Ve mavi gözleri çakmak çakmaktı.
Yürüdü uçurumun başına kadar, eğildi, durdu.
Bıraksalar İnce, uzun bacakları üstünde yaylanarak
Ve karanlıkta akan bir yıldız gibi kayarak
Kocatepe’den Afyon ovasına atlayacaktı.”

Ve Mustafa Kemal Paşa 26 Ağustos 1922 sabahı Kocatepe’den Afyon ovasına atladı hem de Mehmetlerle beraber.

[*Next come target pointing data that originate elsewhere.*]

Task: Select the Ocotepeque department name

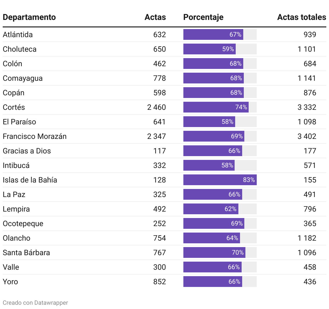Action: pyautogui.click(x=23, y=223)
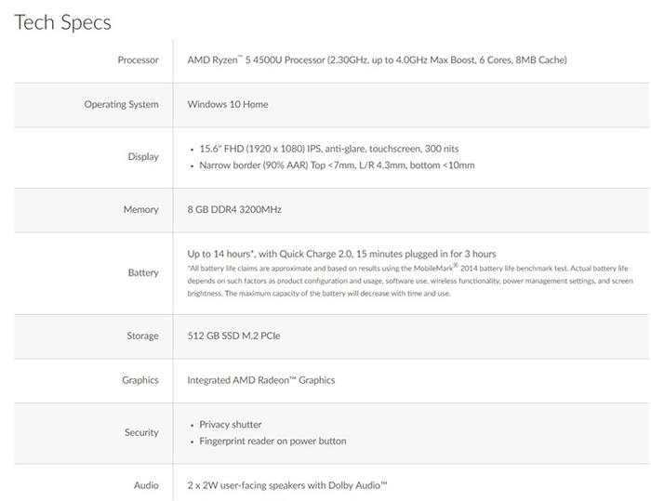Select the Memory row label
The height and width of the screenshot is (501, 651).
[140, 210]
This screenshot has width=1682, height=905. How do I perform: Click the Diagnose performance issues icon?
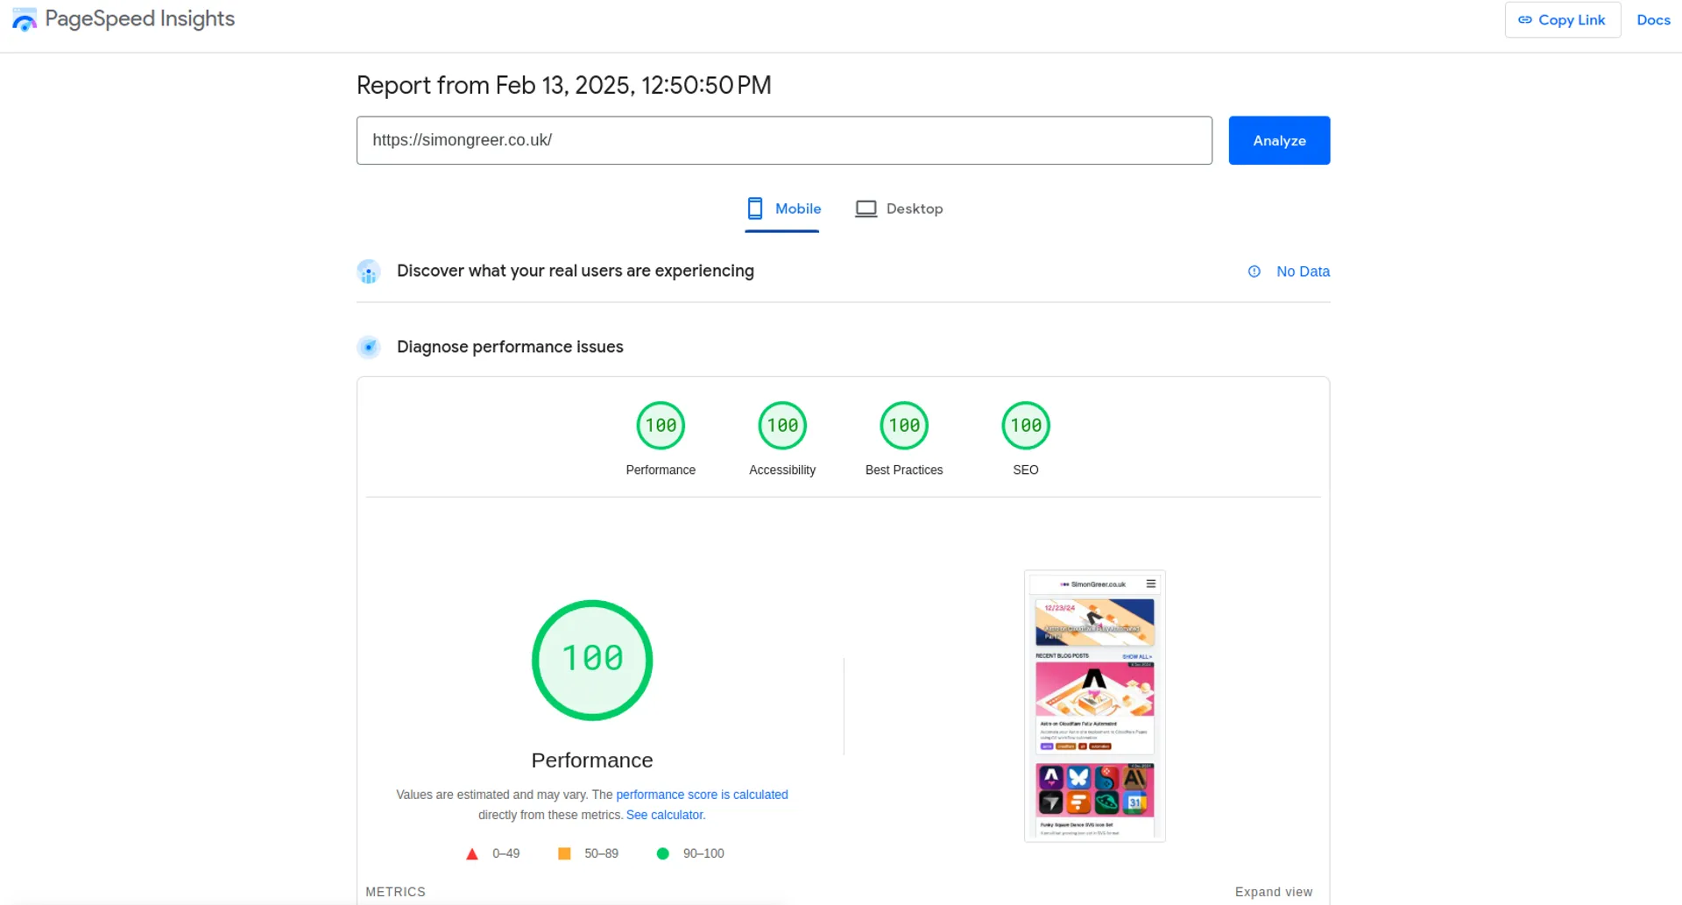pyautogui.click(x=369, y=347)
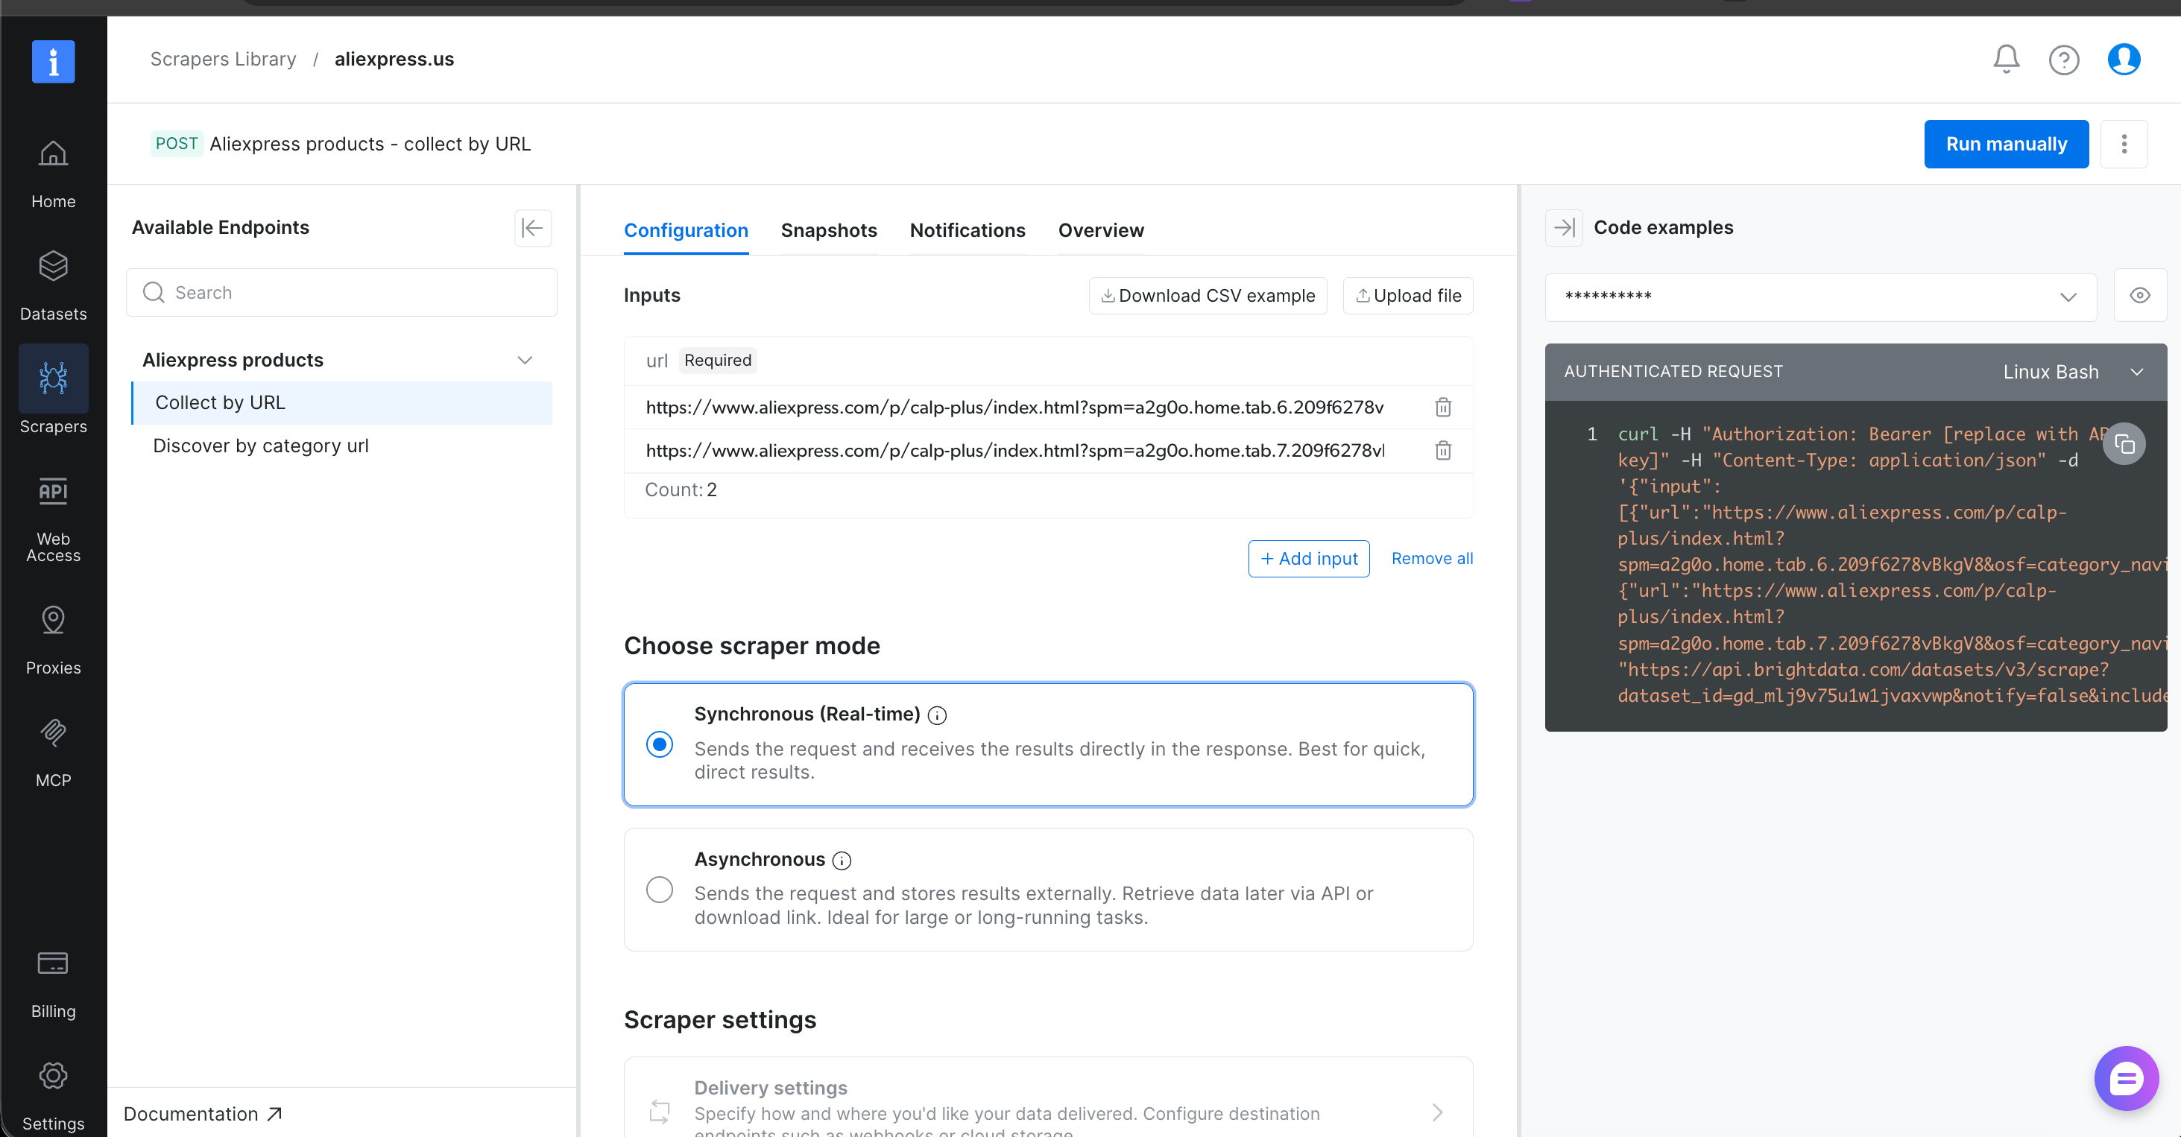
Task: Copy the curl code example
Action: [x=2124, y=444]
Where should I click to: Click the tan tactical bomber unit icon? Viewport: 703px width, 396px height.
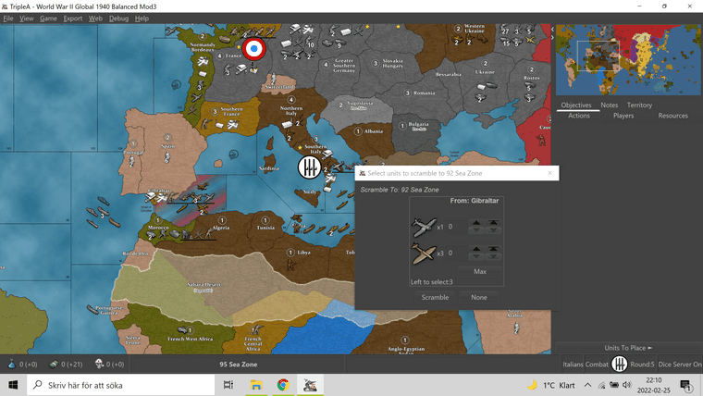424,253
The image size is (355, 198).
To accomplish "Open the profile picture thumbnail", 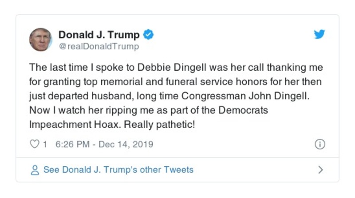I will click(41, 39).
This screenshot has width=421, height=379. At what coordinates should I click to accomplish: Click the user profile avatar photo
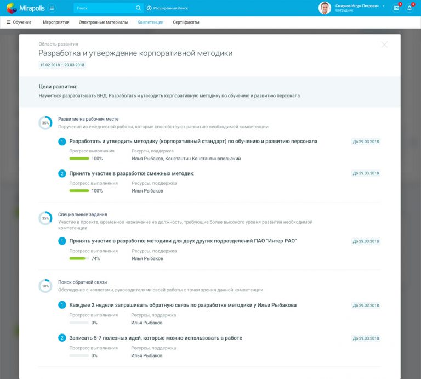coord(325,8)
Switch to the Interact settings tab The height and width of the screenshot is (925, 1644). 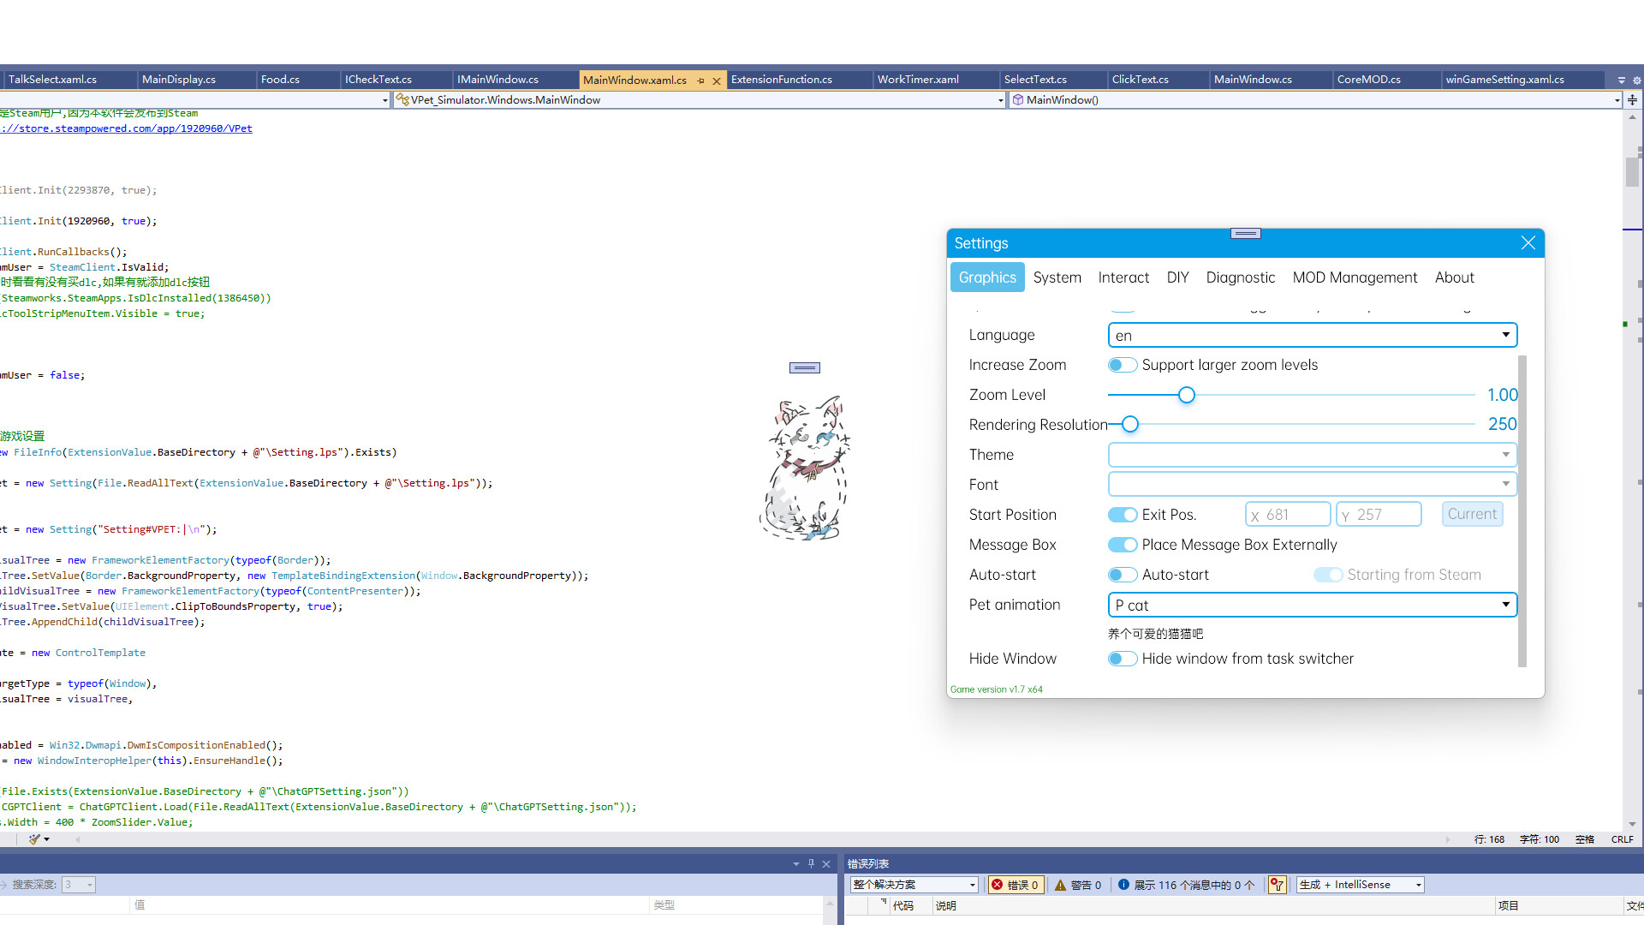(1123, 278)
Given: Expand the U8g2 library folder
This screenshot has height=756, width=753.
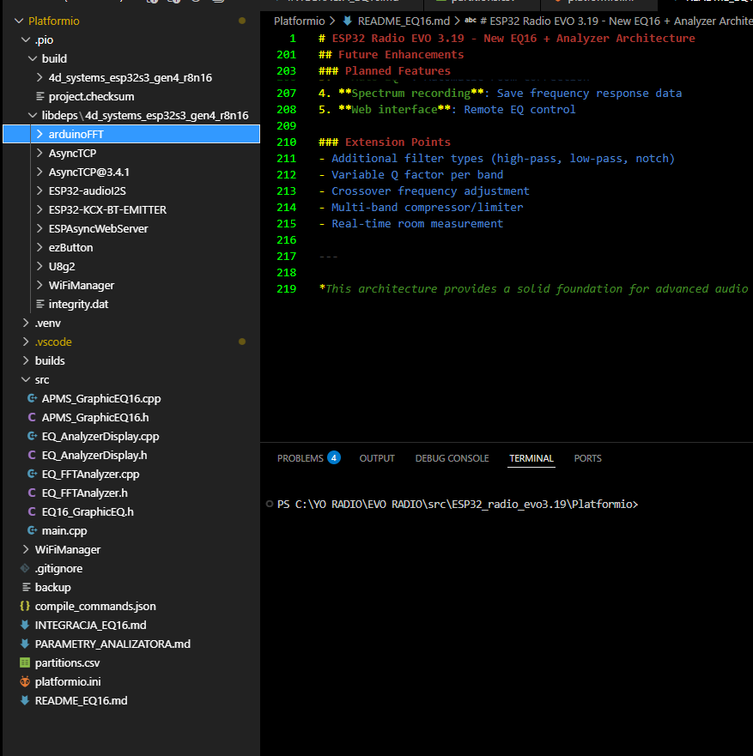Looking at the screenshot, I should (39, 266).
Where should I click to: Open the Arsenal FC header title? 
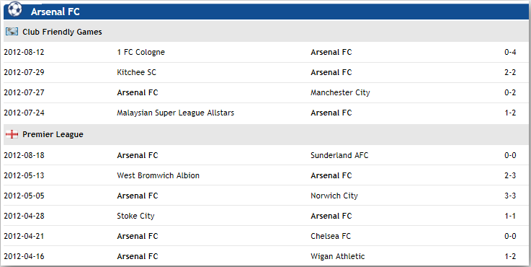pyautogui.click(x=55, y=12)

Nasıl atladığını Sayın Turgut Özakman’ın kaleminden okuyalım:

“Tümenler önceden belirlenmiş hazırlık hatlarına ulaşmışlardı. Ağır ve hafif toplar önceden seçilmiş yerlere yerleştirildiler. Cephane kolları topların yanına mermi taşıyor, muhabereciler telefon ağını kuruyorlardı. Sıhhıyeciler sargı yerlerini açmışlardır. İstihkâm birliği, hücum edecek birliklere tel örgülerde gedik açacak tahrip müfrezleri yollamıştı.”

“… Askerler subayların tavsiyelerine uyarak, bir iki saat uyumak için başlarını tüfeklerine ya da birbirlerinin omuzlarına yasladılar.”

“…Saat 05:00’e doğru gün ışımaya, sis dağılmaya, Afyon’un kalesi ve dev tepeler yavaş yavaş belirlemeye başladılar.

Herkesin Ankara’da sandığı Başkomutan Kocatepe’de ordusunun başındaydı. Başıyla İsmet Paşa’ya işaret etti, İsmet Paşa Nurettin Paşayı uyardı. 1. Ordu Komutanı Nurettin Paşa kolordulara gerekli emri verdi.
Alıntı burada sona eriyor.